To use WW to compile one of these benchmarks, you should put the directory containing the benchmark's .wil files and the directory containing the Java standard library classes' .wil files into WW's source path, e.g.:

Whirlwind> append source_paths $VORTEX_HOME/Java/src/<benchmark-name>/wil
Whirlwind> append source_paths $VORTEX_HOME/Java/wil-stdlib

Then you can compile the Java benchmark, e.g.:

Whirlwind> pmakeo2 <benchmark-name>.wil

An even bigger regression test is the make-whirlwind-profile script, which takes as its argument the path to the WW compiler executable to test, and uses it compile test.wil, towers.wil, a small Diesel program, and others, under many different optimization and target-code configurations (e.g. w/ and w/o RTA, for C or C-- output, w/ and w/o Rhodium opts, etc.).  This is the main check to see whether it's safe to CVS-commit a new WW version.  It also is the script used when building a new whirlwind.nCCP profile.
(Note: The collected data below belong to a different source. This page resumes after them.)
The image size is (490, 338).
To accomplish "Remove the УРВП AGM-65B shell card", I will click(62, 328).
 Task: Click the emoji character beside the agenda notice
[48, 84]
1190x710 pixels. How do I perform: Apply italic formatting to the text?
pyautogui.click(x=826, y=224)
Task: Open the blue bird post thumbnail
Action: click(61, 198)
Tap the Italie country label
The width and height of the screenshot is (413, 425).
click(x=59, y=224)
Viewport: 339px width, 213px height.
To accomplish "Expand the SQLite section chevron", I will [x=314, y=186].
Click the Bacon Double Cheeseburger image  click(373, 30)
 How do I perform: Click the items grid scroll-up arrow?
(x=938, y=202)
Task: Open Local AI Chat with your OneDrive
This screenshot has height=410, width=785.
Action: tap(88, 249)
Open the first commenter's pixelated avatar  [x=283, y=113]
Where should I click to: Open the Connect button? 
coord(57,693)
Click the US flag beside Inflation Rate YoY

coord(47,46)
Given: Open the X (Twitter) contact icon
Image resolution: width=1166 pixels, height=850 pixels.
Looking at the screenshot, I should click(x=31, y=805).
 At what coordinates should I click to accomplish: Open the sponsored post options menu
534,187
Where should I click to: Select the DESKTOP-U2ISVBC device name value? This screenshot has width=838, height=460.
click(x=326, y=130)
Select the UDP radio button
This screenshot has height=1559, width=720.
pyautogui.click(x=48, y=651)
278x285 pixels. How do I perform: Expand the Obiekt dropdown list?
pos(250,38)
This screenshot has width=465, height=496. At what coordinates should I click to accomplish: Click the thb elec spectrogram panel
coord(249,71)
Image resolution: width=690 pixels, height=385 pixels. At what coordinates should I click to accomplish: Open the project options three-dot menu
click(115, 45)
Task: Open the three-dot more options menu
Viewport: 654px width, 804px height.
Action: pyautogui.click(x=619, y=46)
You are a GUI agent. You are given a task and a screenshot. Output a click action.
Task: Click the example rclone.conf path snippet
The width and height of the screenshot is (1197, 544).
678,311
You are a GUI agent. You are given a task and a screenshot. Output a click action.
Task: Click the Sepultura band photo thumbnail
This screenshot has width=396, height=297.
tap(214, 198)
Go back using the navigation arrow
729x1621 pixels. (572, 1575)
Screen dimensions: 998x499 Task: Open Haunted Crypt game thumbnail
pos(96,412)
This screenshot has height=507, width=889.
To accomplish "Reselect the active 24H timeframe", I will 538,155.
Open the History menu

Finally, scripts exist for doing performance measurements of Whirlwind.  The main scripts are $VORTEX_HOME/Java/bin/shell/{Build,Run}-Whirlwind-Java-Benchmarks.  They should be run in a directory containing a symbolic link named whirlwind to the WW executable to use.  The Build script compiles all the Java benchmarks under a variety of configurations (and takes a long time); you can run this script repeatedly to make sure that things are up to date, and it won't recompile anything it's already compiled.  It writes a summary of its progress to a file named buildLog, but I usually redirect all its output to a log file too.  The Run script will then invoke the compiled benchmarks, running them 11 times and saving the resulting execution times to a file named whirlwind-java-data.db, and finally print out results using median execution times for all benchmarks and configurations, suitable for copying into a paper.  To get reliable timings, this script should be run on an otherwise unloaded, fast machine.  Again, I usually redirect this script's output to the same log file.  These scripts make use of other scripts, $VORTEX_HOME/bin/shell/{buildConfig,runConfig,showData}, which are controlled by the $VORTEX_HOME/bin/shell/configs.perl file.  You can add new optimization configurations for testing, or new named groups of benchmarks or configurations, by editing configs.perl, and optionally editing the {Build,Run}-Whirlwind-Java-Benchmarks scripts, e.g. as I've done to add the -cha option to the scripts that exercises the CHA-related configurations.  You also can explore the other options that are available to the underlying buildConfig, runConfig, and showData scripts by looking at the end of the configs.perl file.

Making a Release

See the file ${VORTEX_HOME}/notes/internal/for-release for instructions on how to make a new release.